In conclusion, coexisting anti-GBM glomerulonephritis and MN can contribute to preserved renal function. In addition, in the case of nephrotic syndrome with hematuria, we should consider the possibility of coexisting anti-GBM glomerulonephritis and MN. More case reports are required to increase our understanding of the coexistence of anti-GBM glomerulonephritis and MN.
Clinical characteristics, symptoms, treatment, and prognosis of 32 cases of coexisting anti-GBM glomerulonephritis and membranous nephropathy.
Continuous variables are presented with median and range, categorical variables are presented with number (n) and percentage.

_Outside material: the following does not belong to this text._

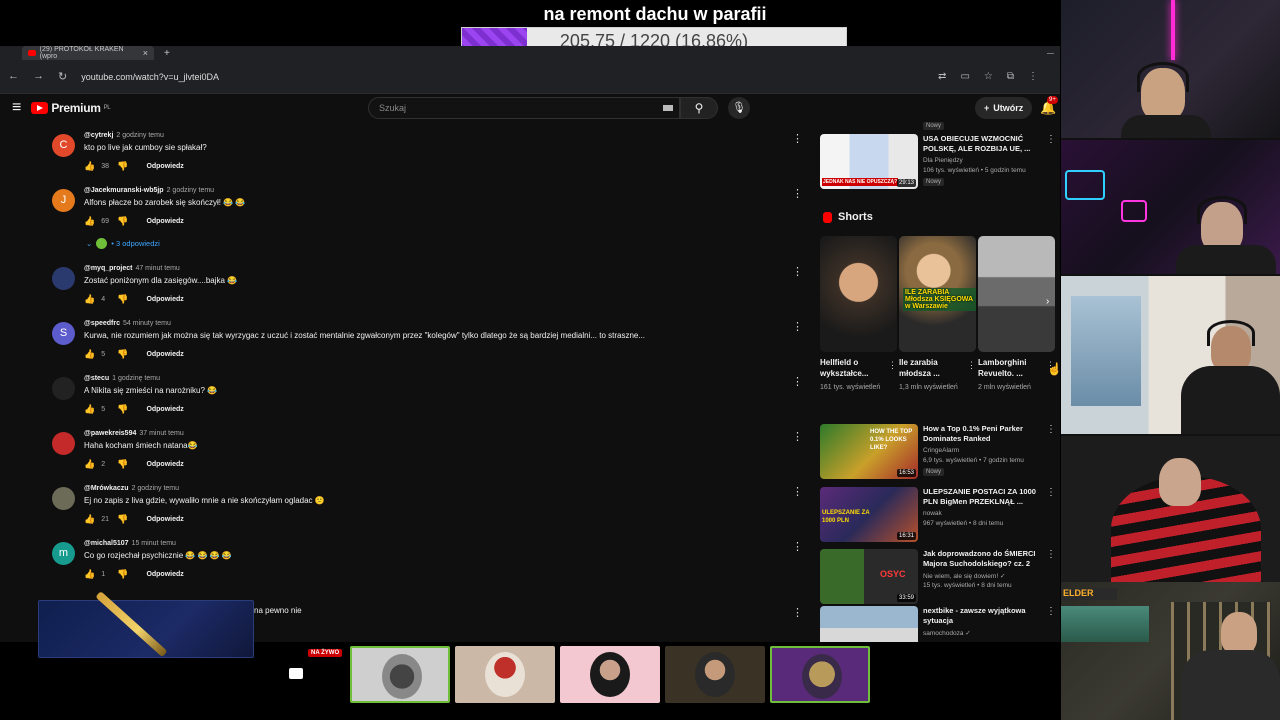  Describe the element at coordinates (1049, 106) in the screenshot. I see `notifications-bell-icon: 🔔 9+` at that location.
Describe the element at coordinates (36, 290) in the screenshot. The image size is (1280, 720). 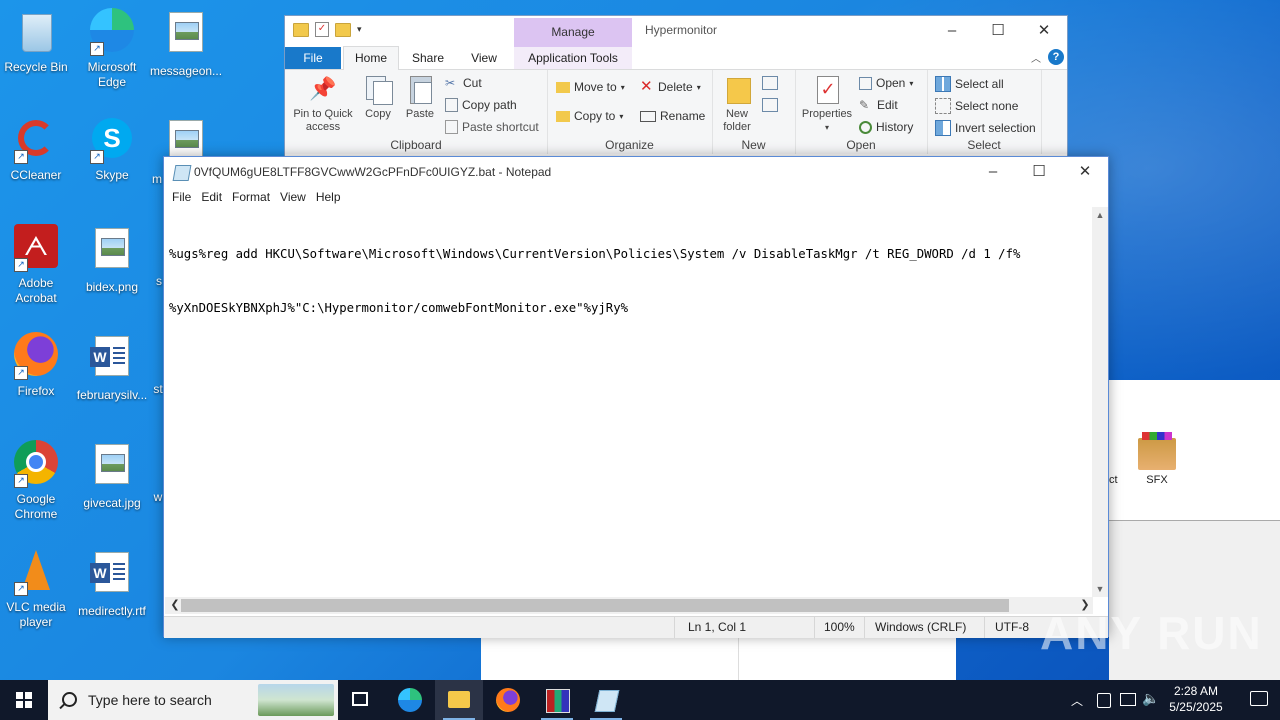
I see `icon-label: Adobe Acrobat` at that location.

The data of the selected 32 cases were taken from the following reports (Klassen et al. 1974; Troxell et al. 2006; Nayak and Satish 2007; Patel et al. 2010; Mori et al. 2012; Tan et al. 2013; Bandak et al. 2014; Jia et al. 2014).
AZA, azathioprine; CP, cyclophosphamide; ESRD, end stage renal disease; PE, plasma exchange; PSL, prednisolone.
Written informed consent was obtained from the patient for publication of this Case report and any accompanying images.
The authors declare no conflict of interest.